(Beginning of Input records)

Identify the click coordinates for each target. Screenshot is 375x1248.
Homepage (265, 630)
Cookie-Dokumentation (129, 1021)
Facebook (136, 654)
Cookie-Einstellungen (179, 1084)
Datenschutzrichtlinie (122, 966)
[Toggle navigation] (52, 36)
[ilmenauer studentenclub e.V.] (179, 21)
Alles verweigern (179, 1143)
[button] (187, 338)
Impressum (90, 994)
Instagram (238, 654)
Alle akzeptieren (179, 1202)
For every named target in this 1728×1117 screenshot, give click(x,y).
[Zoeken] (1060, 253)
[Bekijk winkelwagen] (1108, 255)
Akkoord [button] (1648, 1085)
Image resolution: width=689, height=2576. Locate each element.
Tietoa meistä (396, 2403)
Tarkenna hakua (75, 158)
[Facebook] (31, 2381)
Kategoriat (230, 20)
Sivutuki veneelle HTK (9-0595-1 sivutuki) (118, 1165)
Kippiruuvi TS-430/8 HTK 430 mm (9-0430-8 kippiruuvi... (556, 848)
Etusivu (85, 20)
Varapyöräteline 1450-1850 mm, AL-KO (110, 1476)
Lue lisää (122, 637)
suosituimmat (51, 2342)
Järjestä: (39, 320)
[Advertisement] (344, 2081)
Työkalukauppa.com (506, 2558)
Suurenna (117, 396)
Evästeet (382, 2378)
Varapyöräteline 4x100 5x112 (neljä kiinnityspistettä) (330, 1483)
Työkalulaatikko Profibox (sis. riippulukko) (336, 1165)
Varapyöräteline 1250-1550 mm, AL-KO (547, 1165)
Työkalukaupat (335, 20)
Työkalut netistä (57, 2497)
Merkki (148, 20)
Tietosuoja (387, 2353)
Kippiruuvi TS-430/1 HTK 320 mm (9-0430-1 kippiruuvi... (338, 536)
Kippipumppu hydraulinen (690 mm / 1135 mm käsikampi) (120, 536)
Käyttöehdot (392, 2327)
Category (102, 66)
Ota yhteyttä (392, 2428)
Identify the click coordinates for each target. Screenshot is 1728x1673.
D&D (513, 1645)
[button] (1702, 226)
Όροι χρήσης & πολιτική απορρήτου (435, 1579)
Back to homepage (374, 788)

(End of Input records)

### [Exercise instructions]
Begin with the first line of the listing and copy exactly through the line that contains "Varapyöräteline 4x100 5x112", please, keeping both ends and leaving out everything after.

### [Response to this task]
Identify the click coordinates for each target. Screenshot is 375x1248.
Homepage (265, 630)
Cookie-Dokumentation (129, 1021)
Facebook (136, 654)
Cookie-Einstellungen (179, 1084)
Datenschutzrichtlinie (122, 966)
[Toggle navigation] (52, 36)
[ilmenauer studentenclub e.V.] (179, 21)
Alles verweigern (179, 1143)
[button] (187, 338)
Impressum (90, 994)
Instagram (238, 654)
Alle akzeptieren (179, 1202)
For every named target in this 1728×1117 screenshot, give click(x,y).
[Zoeken] (1060, 253)
[Bekijk winkelwagen] (1108, 255)
Akkoord [button] (1648, 1085)
Image resolution: width=689, height=2576. Locate each element.
Tietoa meistä (396, 2403)
Tarkenna hakua (75, 158)
[Facebook] (31, 2381)
Kategoriat (230, 20)
Sivutuki veneelle HTK (9-0595-1 sivutuki) (118, 1165)
Kippiruuvi TS-430/8 HTK 430 mm (9-0430-8 kippiruuvi... (556, 848)
Etusivu (85, 20)
Varapyöräteline 1450-1850 mm, AL-KO (110, 1476)
Lue lisää (122, 637)
suosituimmat (51, 2342)
Järjestä: (39, 320)
[Advertisement] (344, 2081)
Työkalukauppa.com (506, 2558)
Suurenna (117, 396)
Evästeet (382, 2378)
Varapyöräteline 4x100 5x112 (neljä kiinnityspistettä) (330, 1483)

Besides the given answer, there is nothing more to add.